How are you emotionally responding to God in your walk? Is your faith based on your ability to stick to your commitments to God or based on freely receiving and accepting with thanksgiving God's commitment to you? The righteousness you received as a free gift on your bank account in Heaven, the day you were born again, can never ever be improved upon. A million years from now, you will never have more righteousness in God's eyes than you did the moment you were born again. It's the righteousness of Christ; it can't be improved upon. You didn't receive a 10% part; you received all 100% the first moment. All the hinderance from God's standpoint is gone; His heart is wide-open, there's nothing stopping Him from expressing His love for you - the only thing stopping you is your ability to receive it. Christ's desire is to guide us to maturity in our love for God. Focusing our thoughts, our feelings, our desires on Christ and not on our own morbid introspection will free us from our own emotional traffic and clear the way for God to communicate to us.
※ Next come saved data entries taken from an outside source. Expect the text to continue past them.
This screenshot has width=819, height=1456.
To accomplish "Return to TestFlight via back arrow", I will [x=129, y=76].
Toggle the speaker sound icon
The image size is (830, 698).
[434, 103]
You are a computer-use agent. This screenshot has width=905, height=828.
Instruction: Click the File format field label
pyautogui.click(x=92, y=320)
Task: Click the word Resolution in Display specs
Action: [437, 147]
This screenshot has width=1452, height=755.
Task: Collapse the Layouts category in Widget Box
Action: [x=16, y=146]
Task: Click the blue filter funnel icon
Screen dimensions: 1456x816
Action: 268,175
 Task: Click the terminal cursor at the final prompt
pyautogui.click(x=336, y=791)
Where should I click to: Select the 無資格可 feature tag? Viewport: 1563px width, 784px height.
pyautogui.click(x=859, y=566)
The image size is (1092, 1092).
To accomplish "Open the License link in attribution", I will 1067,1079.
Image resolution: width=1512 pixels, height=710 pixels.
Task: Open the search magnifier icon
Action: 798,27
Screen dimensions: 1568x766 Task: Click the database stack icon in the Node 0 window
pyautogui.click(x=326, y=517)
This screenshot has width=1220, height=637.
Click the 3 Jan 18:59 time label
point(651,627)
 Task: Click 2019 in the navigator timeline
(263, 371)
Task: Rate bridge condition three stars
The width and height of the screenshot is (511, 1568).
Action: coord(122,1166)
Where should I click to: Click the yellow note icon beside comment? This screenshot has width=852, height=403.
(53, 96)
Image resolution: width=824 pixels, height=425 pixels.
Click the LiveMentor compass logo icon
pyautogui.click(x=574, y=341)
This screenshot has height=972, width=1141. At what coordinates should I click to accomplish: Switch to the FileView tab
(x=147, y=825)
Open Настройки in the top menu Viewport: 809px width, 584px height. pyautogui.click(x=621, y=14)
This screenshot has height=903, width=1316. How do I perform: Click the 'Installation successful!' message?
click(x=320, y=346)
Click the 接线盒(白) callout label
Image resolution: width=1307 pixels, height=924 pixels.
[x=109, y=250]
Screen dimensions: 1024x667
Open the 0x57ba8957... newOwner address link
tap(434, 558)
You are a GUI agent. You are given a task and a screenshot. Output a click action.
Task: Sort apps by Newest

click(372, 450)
Paralysis by analysis grips us when we are focused on comparing our walk, our blessings, our gifting with others. We are engaged in a continuous conversation with ourselves; "why is this person receiving more than me, are my motives right, is the Holy Spirit really touching me, my ministry is as good as theirs, he seems more dedicated than me" - the Lord says, "ok I want you to hang the phone up on that conversation with yourself, I can't get a word in edgewise". "OK, Lord, hold on while I talk to me about me, just give me a minute, I'll be finished." We're trying to sort it all out. The Lord says - just talk to me. I'll tell you where you are at, why you're receiving what you're receiving, what my plan is for you, why your blessings look different than my blessings to someone else. Stop talking to yourself and talk to me; stop taking personal inventory of how many times you fail. When you fall short, repent, push delete and talk to Jesus.